» Passage

Oregonian - Portland, OR.

October 6, 2005

Couple creates a support group after their child dies
SUMMARY: Disease
West Linn parents' efforts help and inform others about a rare genetic disorder

When Dean and Teryn Suhr learned 10 years ago that two of their three daughters had a rare genetic disorder, they felt very alone.

After their youngest daughter, Darcee, died of complications following a bone marrow transplant intended to slow the disease, they started a foundation to provide information and support for families affected by metachromatic leukodystrophy, or MLD.

The condition affects the development of the myelin sheath, the fatty covering that acts as an insulator around nerve fibers. If the condition begins early, toddlers gradually lose the ability to walk and talk, and their cognitive development is stunted.

Children, such as the Suhrs' oldest daughter, Lindy, may be misdiagnosed with attention deficit disorder. Others may begin to stumble and lose muscle control. If the disease begins in adulthood, it can cause a range of muscular and cognitive problems.

"When we went through this, we were pre-Internet, and we felt truly alone," said Dean Suhr, a 46-year-old electrical engineer who has become an entrepreneur.

"We were pretty private people up to that point," focusing on family and friends at their church, he said. "After we lost Darcee, we decided it was our mission to try to reach out to others and provide information."

The West Linn couple started the nonprofit MLD Foundation in 2001, and Dean Suhr began an online discussion list that now connects more than 150 families from more than 14 countries. They call the foundation "a listening ear and a caring heart for families affected by metachromatic leukodystrophy."

The foundation is one of several organizations participating in Meier & Frank's 25th Charity Shopping Day on Oct. 25 in the remodeled Washington Square store. Participating organizations will share proceeds from the event, Teryn Suhr said.

» Data section
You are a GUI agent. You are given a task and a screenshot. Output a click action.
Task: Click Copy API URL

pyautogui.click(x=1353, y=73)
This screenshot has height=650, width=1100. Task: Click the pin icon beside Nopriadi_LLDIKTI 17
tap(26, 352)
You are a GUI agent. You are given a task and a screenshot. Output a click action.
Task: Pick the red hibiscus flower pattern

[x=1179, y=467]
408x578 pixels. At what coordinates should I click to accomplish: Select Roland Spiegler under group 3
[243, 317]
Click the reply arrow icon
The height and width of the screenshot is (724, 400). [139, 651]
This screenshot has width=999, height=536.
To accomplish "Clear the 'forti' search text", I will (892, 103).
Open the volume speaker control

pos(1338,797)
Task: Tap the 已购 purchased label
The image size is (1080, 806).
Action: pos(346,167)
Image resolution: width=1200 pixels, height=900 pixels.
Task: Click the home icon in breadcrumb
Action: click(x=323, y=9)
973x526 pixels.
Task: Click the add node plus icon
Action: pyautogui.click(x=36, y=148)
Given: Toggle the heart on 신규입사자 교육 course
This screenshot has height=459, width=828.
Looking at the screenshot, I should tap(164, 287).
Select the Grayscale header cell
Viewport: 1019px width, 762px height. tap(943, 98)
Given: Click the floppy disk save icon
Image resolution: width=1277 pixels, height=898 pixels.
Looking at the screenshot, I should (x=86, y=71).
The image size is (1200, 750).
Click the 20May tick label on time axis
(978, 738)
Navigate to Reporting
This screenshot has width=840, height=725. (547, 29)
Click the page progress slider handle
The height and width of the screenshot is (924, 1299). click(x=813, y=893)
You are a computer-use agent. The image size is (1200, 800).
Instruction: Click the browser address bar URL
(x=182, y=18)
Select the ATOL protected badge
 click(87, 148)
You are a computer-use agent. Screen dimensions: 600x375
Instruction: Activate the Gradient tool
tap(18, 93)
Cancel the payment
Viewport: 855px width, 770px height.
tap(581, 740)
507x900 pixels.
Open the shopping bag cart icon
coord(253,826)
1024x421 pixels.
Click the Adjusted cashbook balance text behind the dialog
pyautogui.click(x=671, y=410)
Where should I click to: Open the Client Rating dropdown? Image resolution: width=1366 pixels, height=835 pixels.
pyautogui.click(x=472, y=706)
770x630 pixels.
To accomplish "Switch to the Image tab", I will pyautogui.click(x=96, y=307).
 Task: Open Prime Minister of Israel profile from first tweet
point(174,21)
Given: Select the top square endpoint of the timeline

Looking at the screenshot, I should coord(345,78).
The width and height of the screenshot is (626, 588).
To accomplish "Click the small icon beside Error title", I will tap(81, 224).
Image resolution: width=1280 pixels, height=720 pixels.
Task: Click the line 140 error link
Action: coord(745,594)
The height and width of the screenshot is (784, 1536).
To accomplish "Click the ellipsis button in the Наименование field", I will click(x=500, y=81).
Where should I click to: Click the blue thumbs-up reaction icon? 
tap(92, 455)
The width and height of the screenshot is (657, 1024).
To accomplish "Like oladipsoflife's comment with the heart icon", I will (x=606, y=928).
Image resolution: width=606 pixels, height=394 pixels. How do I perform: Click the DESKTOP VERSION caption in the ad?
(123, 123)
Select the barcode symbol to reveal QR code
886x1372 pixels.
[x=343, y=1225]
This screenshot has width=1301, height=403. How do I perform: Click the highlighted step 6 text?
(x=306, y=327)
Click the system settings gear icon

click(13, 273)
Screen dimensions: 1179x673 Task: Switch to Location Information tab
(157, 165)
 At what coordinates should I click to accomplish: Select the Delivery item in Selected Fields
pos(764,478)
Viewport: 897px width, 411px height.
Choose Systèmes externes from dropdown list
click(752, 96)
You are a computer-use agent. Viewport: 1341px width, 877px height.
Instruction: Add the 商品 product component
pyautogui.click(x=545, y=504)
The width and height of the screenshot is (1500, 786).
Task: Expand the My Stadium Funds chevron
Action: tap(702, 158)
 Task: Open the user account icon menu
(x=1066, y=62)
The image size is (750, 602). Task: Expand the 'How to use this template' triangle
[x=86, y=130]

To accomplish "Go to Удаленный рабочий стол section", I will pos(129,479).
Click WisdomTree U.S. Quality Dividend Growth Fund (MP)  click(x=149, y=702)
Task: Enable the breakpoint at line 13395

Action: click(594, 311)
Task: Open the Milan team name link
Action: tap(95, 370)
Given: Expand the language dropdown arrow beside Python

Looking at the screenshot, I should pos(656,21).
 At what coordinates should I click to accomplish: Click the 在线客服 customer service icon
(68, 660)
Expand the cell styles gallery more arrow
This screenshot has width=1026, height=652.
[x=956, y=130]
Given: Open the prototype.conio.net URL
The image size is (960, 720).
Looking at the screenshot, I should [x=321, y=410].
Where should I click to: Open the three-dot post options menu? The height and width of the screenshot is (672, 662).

» What you will do
Transcribe the portion of the article that begins at the words "October 6, 2005" and stops after the words "felt very alone.". The lines have no connection to the article.

» Response
October 6, 2005

Couple creates a support group after their child dies
SUMMARY: Disease
West Linn parents' efforts help and inform others about a rare genetic disorder

When Dean and Teryn Suhr learned 10 years ago that two of their three daughters had a rare genetic disorder, they felt very alone.